Could you pull every line out of the material below and reproduce each one unchanged, in the same order?
[Start of Supplied data]
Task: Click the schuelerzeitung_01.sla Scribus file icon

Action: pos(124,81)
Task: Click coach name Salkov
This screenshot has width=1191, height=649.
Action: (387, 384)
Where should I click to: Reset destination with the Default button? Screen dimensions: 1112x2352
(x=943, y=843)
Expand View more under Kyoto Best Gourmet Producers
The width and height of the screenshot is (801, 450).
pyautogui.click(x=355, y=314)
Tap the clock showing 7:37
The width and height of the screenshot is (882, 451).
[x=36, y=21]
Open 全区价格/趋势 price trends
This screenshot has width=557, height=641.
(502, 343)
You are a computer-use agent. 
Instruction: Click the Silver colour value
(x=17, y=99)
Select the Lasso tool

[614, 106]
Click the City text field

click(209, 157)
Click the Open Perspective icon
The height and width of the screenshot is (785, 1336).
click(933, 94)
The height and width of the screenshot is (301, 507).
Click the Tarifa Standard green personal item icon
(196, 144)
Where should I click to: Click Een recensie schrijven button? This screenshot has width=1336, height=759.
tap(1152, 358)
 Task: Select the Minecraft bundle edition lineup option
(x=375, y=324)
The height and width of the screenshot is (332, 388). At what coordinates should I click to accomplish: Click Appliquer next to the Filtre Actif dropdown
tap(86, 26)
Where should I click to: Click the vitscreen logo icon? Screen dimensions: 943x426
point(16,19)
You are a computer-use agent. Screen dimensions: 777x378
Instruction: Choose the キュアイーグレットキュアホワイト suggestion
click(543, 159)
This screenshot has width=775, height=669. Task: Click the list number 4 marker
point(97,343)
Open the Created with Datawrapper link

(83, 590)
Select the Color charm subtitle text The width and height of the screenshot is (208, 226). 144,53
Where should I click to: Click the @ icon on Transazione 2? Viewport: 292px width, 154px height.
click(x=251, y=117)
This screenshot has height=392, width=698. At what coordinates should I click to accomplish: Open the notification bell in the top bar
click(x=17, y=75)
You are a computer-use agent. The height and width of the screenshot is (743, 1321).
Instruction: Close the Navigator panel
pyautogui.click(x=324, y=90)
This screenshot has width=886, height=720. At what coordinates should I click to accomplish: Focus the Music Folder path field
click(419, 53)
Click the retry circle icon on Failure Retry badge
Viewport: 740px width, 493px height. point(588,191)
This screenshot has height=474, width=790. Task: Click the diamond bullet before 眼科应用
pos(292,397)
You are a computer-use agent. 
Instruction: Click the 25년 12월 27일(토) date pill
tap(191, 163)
[End of Supplied data]
| Exercise response |
Task: Click the schuelerzeitung_01.sla Scribus file icon

Action: pos(124,81)
Task: Click coach name Salkov
This screenshot has width=1191, height=649.
Action: (387, 384)
Where should I click to: Reset destination with the Default button? Screen dimensions: 1112x2352
(x=943, y=843)
Expand View more under Kyoto Best Gourmet Producers
The width and height of the screenshot is (801, 450).
pyautogui.click(x=355, y=314)
Tap the clock showing 7:37
The width and height of the screenshot is (882, 451).
[x=36, y=21]
Open 全区价格/趋势 price trends
This screenshot has width=557, height=641.
(502, 343)
You are a computer-use agent. 
Instruction: Click the Silver colour value
(x=17, y=99)
Select the Lasso tool

[614, 106]
Click the City text field

click(209, 157)
Click the Open Perspective icon
The height and width of the screenshot is (785, 1336).
click(933, 94)
The height and width of the screenshot is (301, 507).
Click the Tarifa Standard green personal item icon
(196, 144)
Where should I click to: Click Een recensie schrijven button? This screenshot has width=1336, height=759.
tap(1152, 358)
 Task: Select the Minecraft bundle edition lineup option
(x=375, y=324)
The height and width of the screenshot is (332, 388). At what coordinates should I click to accomplish: Click Appliquer next to the Filtre Actif dropdown
tap(86, 26)
Where should I click to: Click the vitscreen logo icon? Screen dimensions: 943x426
point(16,19)
You are a computer-use agent. Screen dimensions: 777x378
Instruction: Choose the キュアイーグレットキュアホワイト suggestion
click(543, 159)
This screenshot has width=775, height=669. Task: Click the list number 4 marker
point(97,343)
Open the Created with Datawrapper link

(83, 590)
Select the Color charm subtitle text The width and height of the screenshot is (208, 226). 144,53
Where should I click to: Click the @ icon on Transazione 2? Viewport: 292px width, 154px height.
click(x=251, y=117)
This screenshot has height=392, width=698. At what coordinates should I click to accomplish: Open the notification bell in the top bar
click(x=17, y=75)
You are a computer-use agent. The height and width of the screenshot is (743, 1321).
Instruction: Close the Navigator panel
pyautogui.click(x=324, y=90)
This screenshot has width=886, height=720. At what coordinates should I click to accomplish: Focus the Music Folder path field
click(419, 53)
Click the retry circle icon on Failure Retry badge
Viewport: 740px width, 493px height. point(588,191)
This screenshot has height=474, width=790. Task: Click the diamond bullet before 眼科应用
pos(292,397)
You are a computer-use agent. 
Instruction: Click the 25년 12월 27일(토) date pill
tap(191, 163)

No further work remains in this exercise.